* BRIEF *
Below are some records. Print all of them exactly as they appear.

[Dataset records]
============================================================
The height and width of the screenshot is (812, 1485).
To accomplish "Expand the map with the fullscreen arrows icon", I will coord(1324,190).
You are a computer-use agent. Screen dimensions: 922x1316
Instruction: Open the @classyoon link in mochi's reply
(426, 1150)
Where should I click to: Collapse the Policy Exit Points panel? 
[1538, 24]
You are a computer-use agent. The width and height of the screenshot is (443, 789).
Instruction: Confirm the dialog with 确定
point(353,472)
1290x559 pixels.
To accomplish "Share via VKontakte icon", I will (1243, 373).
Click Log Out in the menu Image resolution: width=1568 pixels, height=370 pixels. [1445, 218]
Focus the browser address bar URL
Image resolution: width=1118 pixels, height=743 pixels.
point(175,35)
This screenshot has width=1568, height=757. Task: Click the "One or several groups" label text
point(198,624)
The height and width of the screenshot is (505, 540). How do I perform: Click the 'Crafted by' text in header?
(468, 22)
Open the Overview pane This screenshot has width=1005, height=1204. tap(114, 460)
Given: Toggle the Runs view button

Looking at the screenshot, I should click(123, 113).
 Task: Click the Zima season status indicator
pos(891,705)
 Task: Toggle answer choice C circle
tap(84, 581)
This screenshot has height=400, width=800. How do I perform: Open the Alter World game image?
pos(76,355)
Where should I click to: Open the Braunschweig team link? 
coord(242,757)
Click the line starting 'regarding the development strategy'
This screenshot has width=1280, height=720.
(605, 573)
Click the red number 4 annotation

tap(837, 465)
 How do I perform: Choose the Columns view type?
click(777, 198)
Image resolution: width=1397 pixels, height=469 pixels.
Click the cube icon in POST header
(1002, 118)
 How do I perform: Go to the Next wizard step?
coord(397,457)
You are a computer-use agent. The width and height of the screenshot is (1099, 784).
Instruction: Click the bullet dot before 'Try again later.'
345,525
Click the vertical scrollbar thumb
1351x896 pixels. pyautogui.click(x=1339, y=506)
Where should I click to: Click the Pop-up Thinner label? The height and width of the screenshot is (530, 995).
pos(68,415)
============================================================
* YOUR RESPONSE *
The height and width of the screenshot is (812, 1485).
To accomplish "Expand the map with the fullscreen arrows icon", I will coord(1324,190).
You are a computer-use agent. Screen dimensions: 922x1316
Instruction: Open the @classyoon link in mochi's reply
(426, 1150)
Where should I click to: Collapse the Policy Exit Points panel? 
[1538, 24]
You are a computer-use agent. The width and height of the screenshot is (443, 789).
Instruction: Confirm the dialog with 确定
point(353,472)
1290x559 pixels.
To accomplish "Share via VKontakte icon", I will (1243, 373).
Click Log Out in the menu Image resolution: width=1568 pixels, height=370 pixels. [1445, 218]
Focus the browser address bar URL
Image resolution: width=1118 pixels, height=743 pixels.
point(175,35)
This screenshot has width=1568, height=757. Task: Click the "One or several groups" label text
point(198,624)
The height and width of the screenshot is (505, 540). How do I perform: Click the 'Crafted by' text in header?
(468, 22)
Open the Overview pane This screenshot has width=1005, height=1204. tap(114, 460)
Given: Toggle the Runs view button

Looking at the screenshot, I should click(123, 113).
 Task: Click the Zima season status indicator
pos(891,705)
 Task: Toggle answer choice C circle
tap(84, 581)
This screenshot has height=400, width=800. How do I perform: Open the Alter World game image?
pos(76,355)
Where should I click to: Open the Braunschweig team link? 
coord(242,757)
Click the line starting 'regarding the development strategy'
This screenshot has width=1280, height=720.
(605, 573)
Click the red number 4 annotation

tap(837, 465)
 How do I perform: Choose the Columns view type?
click(777, 198)
Image resolution: width=1397 pixels, height=469 pixels.
Click the cube icon in POST header
(1002, 118)
 How do I perform: Go to the Next wizard step?
coord(397,457)
You are a computer-use agent. The width and height of the screenshot is (1099, 784).
Instruction: Click the bullet dot before 'Try again later.'
345,525
Click the vertical scrollbar thumb
1351x896 pixels. pyautogui.click(x=1339, y=506)
Where should I click to: Click the Pop-up Thinner label? The height and width of the screenshot is (530, 995).
pos(68,415)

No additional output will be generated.